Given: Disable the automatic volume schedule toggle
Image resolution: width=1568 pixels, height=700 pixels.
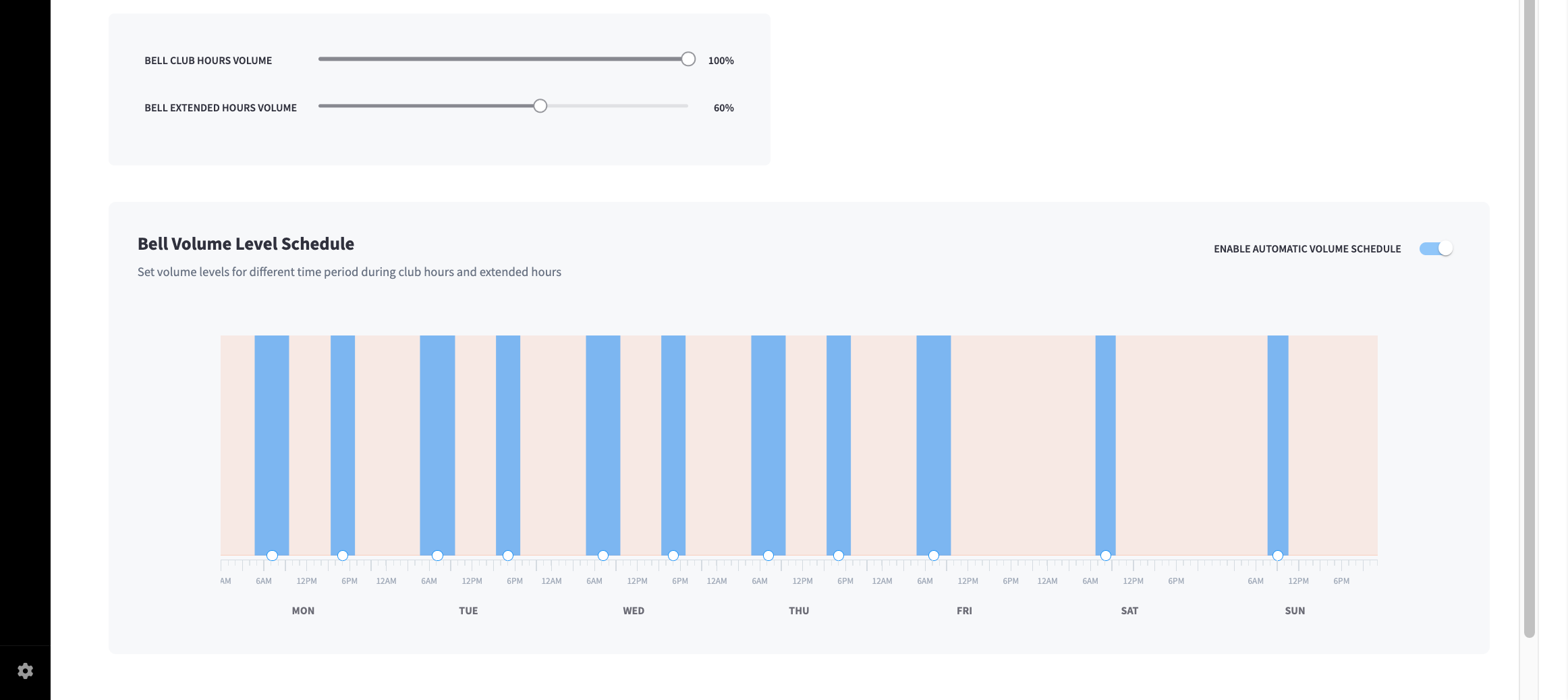Looking at the screenshot, I should [x=1436, y=248].
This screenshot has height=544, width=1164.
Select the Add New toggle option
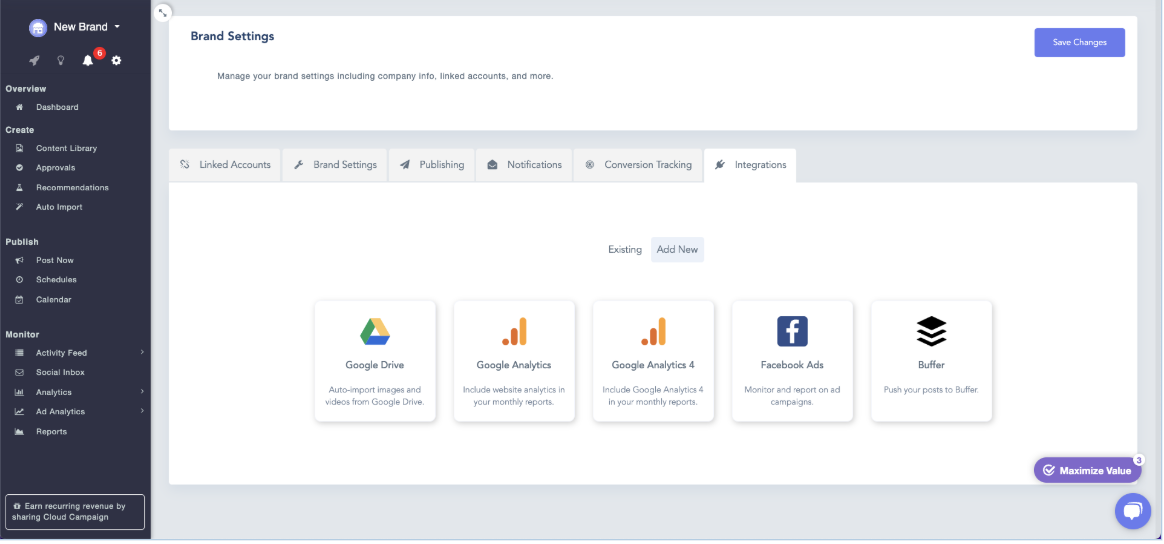677,250
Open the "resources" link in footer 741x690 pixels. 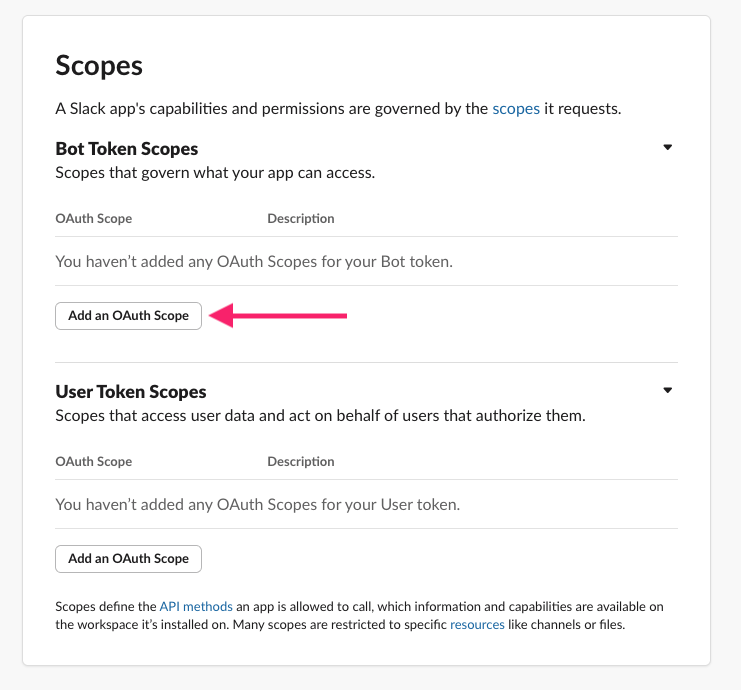click(477, 625)
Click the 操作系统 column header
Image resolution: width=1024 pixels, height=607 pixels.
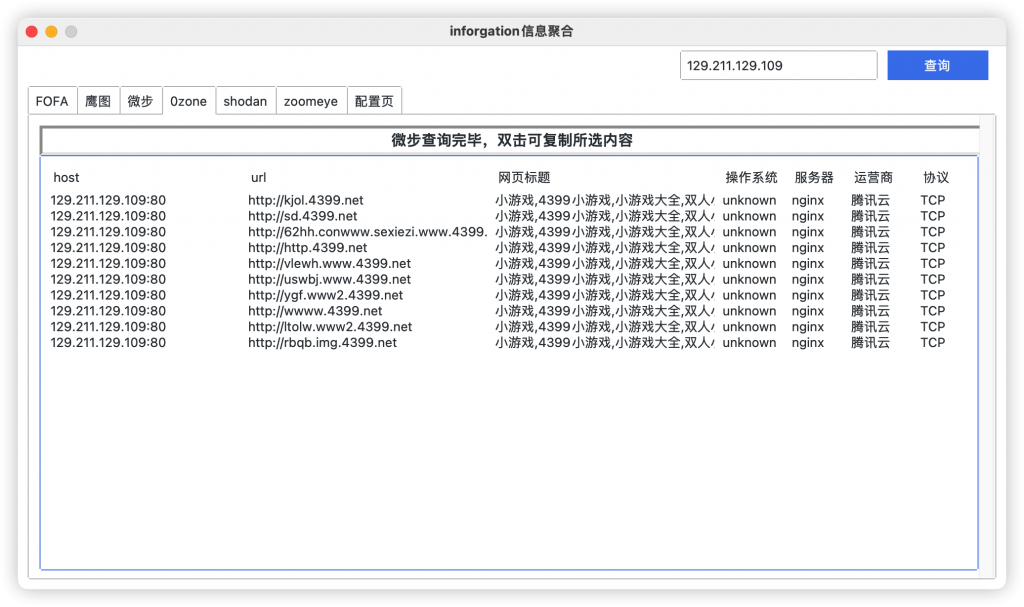(x=749, y=177)
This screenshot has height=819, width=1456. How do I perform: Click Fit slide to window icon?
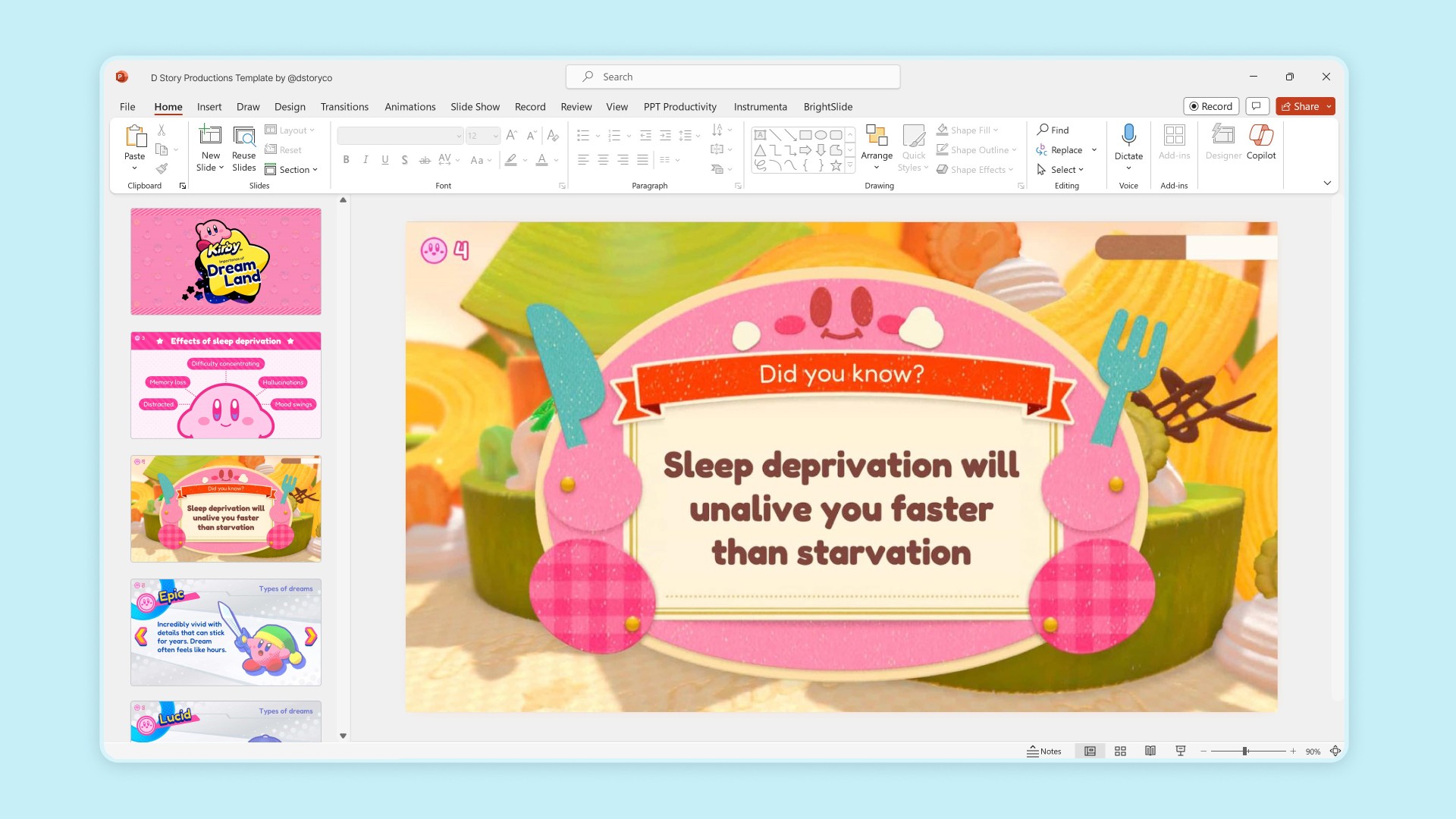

- - - -

[Problem requirements]
Return the lines of the records exactly as they appear, from the line with "Click the 操作系统 column header" up to and including the last line of the records, and leave the pictures out.

[Solution for this exercise]
Click the 操作系统 column header
Image resolution: width=1024 pixels, height=607 pixels.
(x=749, y=177)
This screenshot has height=819, width=1456. How do I perform: Click Fit slide to window icon?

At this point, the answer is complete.